Palatal cusp of upper first molar occludes with the central fossa of lower first molar.
According to Cetlin in an ideal occlusion, the buccal surfaces of the maxillary first molars usually are parallel to each other.
Nanda (1997) stated that mesiobuccal cusp of the maxillary molar is positioned mesially when the molars are rotated along an axis lingual to the central fossa. 18
Extractions
Extractions in orthodontics are done to correct various types of malocclusions. Variable extraction patterns are followed for successful and stable correction of malocclusion. The decision of extraction of tooth depends on various factors such as type of malocclusions and treatment planning. Extraction of teeth also depends on medical condition of patient, patient’s attitude and agreement for the extraction treatment plan, oral hygiene conditions, rate of occurrence of caries, and the status of dentition.22
In class I cases with moderate to severe crowding the most extracted teeth are first premolars in both arches as extraction of these teeth provides maximum space for correction of crowding and efficient support in posterior segment to retract anterior teeth. Extraction of maxillary and mandibular first premolars on one side and second premolars on other side or variations of this pattern are recommended in specific conditions depending on malocclusion and treatment planning.23
In class I with moderate to severe crowding cases, all second premolar extraction is usually indicated in following conditions:
Extraction of all 2nd premolars is advised when second premolars are carious with poor prognosis, have large restorations filled, or periodontally compromised.
There is moderate crowding in the anterior region and crowding is also present in posterior part of arch.
In patients having anterior open bite, extraction of 2nd premolars helps in deepening of bite.
For correction of midline deviations.
Also in cases where orthodontist do not want to change facial profile of patient. 24, 25
In class II division 1 cases, the most common extraction pattern is extraction of maxillary first premolars (59%), followed by extraction of second premolars in 13% cases and permanent molars 19%.Extraction of permanent incisors was done in only 1%.26
In patients with increased overjet and mild crowding in lower arch, extraction of upper first premolars and lower second premolars is advised.

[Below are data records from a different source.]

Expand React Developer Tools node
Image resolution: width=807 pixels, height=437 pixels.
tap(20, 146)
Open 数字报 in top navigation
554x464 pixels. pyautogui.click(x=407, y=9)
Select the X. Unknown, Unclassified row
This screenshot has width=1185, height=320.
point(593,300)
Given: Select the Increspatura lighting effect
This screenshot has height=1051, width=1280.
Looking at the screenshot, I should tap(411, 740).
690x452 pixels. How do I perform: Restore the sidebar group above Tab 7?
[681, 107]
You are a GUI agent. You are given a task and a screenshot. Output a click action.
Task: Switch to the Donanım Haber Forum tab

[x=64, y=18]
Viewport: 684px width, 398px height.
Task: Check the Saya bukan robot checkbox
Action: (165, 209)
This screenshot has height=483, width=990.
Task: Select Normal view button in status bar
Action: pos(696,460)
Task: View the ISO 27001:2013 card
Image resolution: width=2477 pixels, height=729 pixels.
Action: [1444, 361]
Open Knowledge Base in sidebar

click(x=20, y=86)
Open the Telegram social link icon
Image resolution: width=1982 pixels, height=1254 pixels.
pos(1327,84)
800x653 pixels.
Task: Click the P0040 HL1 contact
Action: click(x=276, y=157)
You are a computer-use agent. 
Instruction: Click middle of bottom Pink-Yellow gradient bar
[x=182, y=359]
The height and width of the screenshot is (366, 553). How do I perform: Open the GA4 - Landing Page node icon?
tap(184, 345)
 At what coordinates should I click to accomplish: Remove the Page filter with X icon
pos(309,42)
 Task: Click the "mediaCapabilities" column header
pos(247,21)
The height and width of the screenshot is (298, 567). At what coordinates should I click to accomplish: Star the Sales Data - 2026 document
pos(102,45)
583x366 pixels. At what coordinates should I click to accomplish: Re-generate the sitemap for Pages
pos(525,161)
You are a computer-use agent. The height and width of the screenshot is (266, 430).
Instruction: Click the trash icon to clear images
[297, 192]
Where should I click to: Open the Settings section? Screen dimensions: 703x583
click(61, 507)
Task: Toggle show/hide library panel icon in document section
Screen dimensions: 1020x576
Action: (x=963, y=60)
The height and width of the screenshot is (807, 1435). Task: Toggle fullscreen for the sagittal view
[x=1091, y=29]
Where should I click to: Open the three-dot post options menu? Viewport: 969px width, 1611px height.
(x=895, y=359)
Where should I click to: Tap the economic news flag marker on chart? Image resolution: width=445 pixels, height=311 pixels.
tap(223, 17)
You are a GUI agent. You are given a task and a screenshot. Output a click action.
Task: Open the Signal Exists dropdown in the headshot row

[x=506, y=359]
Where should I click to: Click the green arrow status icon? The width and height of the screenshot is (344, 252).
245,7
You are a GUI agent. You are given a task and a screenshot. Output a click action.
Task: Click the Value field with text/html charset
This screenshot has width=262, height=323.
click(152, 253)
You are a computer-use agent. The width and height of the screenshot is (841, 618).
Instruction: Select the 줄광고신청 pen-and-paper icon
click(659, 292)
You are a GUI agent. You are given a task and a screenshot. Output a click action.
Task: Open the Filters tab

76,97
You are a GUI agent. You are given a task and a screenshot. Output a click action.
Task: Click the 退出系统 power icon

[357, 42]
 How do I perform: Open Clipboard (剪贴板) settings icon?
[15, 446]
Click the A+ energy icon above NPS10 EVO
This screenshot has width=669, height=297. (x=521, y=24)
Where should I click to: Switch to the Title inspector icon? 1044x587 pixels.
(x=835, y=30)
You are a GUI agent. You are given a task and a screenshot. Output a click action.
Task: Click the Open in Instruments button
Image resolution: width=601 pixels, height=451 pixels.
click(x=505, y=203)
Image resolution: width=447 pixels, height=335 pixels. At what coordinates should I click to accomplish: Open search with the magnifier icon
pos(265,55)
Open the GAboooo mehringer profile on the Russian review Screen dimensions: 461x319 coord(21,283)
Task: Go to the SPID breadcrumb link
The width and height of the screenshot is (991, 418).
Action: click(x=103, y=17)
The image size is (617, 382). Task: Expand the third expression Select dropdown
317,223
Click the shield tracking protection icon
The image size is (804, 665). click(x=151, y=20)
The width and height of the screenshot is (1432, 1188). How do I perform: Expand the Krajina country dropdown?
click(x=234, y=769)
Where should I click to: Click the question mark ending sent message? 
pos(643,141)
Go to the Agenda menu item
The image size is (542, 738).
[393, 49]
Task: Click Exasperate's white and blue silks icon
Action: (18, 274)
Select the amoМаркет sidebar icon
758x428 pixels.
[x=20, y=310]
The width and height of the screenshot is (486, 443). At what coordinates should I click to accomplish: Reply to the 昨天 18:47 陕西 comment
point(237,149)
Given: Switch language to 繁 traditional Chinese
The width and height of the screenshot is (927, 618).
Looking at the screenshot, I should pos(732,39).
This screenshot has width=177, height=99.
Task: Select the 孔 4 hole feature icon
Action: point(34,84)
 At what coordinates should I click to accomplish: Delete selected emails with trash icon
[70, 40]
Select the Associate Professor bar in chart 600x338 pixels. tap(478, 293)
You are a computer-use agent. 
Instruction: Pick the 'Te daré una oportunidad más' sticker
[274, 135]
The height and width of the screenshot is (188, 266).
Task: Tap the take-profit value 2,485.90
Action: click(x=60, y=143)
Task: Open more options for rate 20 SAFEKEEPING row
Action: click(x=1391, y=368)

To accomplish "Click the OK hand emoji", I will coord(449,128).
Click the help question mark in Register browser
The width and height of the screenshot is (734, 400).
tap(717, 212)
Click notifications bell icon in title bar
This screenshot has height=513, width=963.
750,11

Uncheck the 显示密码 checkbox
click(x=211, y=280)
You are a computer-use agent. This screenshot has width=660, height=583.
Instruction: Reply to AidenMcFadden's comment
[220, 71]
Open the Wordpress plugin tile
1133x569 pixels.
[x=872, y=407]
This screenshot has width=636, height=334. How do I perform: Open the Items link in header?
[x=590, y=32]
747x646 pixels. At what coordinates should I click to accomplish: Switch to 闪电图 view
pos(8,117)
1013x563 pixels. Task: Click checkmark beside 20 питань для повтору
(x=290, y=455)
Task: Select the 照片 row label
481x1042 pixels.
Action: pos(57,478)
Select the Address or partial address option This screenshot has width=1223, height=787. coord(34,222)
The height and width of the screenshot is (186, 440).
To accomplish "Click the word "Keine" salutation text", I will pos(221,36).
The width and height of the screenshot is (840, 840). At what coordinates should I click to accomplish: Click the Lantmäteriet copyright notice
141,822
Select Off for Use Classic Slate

This pattern of extraction helps on reduction of overjet, relieving crowding and moving lower molar forward to establish class I molar relationship.
Extraction of maxillary first permanent molars is indicated when the molars are severely decayed with poor restorative prognosis and significant crowding or ectopically erupted canines. 24
In patients with significant crowding, extraction in buccal segment is needed to correct crowding. In most of class II division 2 cases extraction is not needed and they are treated by distalization and stripping.
In Orthodontic treatment of class III cases, extraction of mandibular first premolars and maxillary second premolars are advised when there is crowding in mandibular arch or edge to edge incisor relationship. Another pattern of extraction includes extraction of one of mandibular central incisor when there is mild crowding or Bolton discrepancy. In some cases, with severe crowding or class III with anterior open bite, extraction of all first premolars is indicated. In high angle cases when third molars are present, extraction of permanent first molars may be a good option to correct crowding and vertical growth.27, 28
Conclusion
In many of orthodontic cases, treatment requires space in the dental arch to align the teeth in appropriate position for better aesthetics, function and stability. There are various methods for creating space in the dental arch such as proximal stripping, distalization of molars, extractions, expansion of arch, and proclination of anterior teeth and derotation of posterior teeth. The selection of one method in any case depends on variety of factors including type of malocclusion, arch length discrepancy, condition of teeth, treatment plan for malocclusion etc. For appropriate selection of method, proper diagnosis and treatment is needed to provide best results to the patient. In today’s time, digital technology helps in more precise diagnosis, thus helping in choosing right option for any case.